Ultimately, Ronson's work illustrates that the true madness was not just in the staring at the goats, but in the belief that such methods were a viable replacement for traditional intelligence and human ethics.

So, what about the goat?

The manual was a vibrant, borderline psychedelic mix of graphs, drawings, and manifestos. Instead of standard camouflage, Channon envisioned uniforms with pouches for ginseng regulators and loudspeakers that would automatically emit "indigenous music and words of peace" into hostile territory. Instead of killing the enemy, the soldiers of the First Earth Battalion—or "Warrior Monks"—were trained to greet people with "sparkly eyes" and give them "automatic hugs." They would carry symbolic animals like baby lambs and use "psycho-electric" guns that directed positive energy into crowds. A deeper dive into the specific remote viewing

Loudspeakers would blast indigenous music and words of peace to neutralize enemy combatants without spilling blood.

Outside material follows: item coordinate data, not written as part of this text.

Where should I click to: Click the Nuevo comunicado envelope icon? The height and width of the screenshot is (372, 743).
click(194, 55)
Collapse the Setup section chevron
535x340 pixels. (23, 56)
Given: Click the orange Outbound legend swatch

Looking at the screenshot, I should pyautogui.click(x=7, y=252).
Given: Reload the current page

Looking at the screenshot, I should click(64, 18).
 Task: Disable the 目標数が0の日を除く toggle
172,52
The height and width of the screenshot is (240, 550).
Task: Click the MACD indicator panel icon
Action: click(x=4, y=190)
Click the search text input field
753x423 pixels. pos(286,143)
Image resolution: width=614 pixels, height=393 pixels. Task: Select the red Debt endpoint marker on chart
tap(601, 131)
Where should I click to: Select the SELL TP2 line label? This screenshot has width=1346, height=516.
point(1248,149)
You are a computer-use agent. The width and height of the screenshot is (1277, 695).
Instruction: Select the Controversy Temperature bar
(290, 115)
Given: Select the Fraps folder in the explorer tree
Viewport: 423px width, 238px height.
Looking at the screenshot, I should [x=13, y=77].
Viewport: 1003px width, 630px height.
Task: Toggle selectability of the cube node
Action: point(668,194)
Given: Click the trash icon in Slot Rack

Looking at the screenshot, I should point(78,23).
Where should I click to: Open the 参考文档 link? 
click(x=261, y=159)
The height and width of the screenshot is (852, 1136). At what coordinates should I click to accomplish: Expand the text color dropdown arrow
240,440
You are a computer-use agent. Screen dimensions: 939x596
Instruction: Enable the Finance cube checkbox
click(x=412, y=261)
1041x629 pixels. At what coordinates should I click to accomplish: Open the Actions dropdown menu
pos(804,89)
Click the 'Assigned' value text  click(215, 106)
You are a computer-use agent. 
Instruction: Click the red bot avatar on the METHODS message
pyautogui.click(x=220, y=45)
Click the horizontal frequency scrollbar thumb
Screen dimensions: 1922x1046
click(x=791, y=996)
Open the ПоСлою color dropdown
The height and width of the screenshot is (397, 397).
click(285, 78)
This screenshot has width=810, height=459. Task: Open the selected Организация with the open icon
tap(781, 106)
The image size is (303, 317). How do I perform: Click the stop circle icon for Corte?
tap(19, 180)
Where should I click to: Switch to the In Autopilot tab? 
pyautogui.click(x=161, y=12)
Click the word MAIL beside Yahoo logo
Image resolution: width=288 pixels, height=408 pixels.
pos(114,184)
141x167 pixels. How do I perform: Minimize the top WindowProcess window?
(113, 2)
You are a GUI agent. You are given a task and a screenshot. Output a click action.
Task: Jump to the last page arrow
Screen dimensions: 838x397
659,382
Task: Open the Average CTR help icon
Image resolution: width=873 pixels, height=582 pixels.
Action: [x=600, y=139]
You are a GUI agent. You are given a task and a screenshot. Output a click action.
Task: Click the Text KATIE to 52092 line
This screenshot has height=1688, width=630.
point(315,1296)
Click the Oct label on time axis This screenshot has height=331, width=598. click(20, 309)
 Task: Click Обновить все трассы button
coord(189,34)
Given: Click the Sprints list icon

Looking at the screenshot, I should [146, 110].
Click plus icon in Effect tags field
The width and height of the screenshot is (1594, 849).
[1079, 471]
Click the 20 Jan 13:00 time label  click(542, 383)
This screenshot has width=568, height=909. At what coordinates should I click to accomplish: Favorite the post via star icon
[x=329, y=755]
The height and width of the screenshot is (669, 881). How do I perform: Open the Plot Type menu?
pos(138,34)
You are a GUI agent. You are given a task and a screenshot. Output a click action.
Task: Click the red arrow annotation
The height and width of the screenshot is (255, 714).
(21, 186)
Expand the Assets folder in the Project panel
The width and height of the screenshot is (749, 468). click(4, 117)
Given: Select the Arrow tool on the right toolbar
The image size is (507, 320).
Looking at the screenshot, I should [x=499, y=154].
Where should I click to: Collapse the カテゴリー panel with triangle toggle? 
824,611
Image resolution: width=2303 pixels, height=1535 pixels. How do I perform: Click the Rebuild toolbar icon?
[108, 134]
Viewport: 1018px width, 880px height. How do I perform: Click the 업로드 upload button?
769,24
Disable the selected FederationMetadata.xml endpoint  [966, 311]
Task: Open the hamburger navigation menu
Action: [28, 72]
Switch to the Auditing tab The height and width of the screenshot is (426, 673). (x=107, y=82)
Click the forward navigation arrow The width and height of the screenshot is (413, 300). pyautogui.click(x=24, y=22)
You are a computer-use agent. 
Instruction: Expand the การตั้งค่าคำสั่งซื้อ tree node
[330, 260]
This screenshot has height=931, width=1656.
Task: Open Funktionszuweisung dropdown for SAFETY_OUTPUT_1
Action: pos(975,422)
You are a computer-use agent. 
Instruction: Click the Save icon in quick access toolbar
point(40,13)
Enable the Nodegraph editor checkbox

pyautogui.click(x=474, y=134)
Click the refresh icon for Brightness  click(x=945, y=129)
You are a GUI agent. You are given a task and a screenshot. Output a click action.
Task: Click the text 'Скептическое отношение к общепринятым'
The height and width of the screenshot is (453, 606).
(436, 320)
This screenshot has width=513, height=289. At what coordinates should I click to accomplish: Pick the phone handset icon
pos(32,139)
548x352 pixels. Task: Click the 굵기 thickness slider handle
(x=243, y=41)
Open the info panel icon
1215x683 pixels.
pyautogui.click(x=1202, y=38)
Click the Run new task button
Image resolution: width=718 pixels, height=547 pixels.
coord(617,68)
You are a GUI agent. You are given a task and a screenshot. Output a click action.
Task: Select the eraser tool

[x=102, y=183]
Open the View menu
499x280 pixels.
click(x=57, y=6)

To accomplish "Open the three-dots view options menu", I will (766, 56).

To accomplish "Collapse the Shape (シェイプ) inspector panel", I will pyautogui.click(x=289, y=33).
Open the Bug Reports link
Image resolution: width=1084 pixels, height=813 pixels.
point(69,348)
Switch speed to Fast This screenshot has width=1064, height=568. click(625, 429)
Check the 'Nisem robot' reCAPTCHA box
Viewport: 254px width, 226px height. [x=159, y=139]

Shockingly, some of their results were eerily accurate. McMoneagle once described a secret submarine base on the coast of Russia that the CIA had not yet discovered. When satellites checked the location, McMoneagle’s sketch was correct.

The story begins in the late 1970s, during the twilight of the Cold War. Following the trauma of the Vietnam War and fueled by paranoia that the Soviet Union was successfully researching "psychotronic" warfare, the U.S. military decided to launch its own unconventional experiments.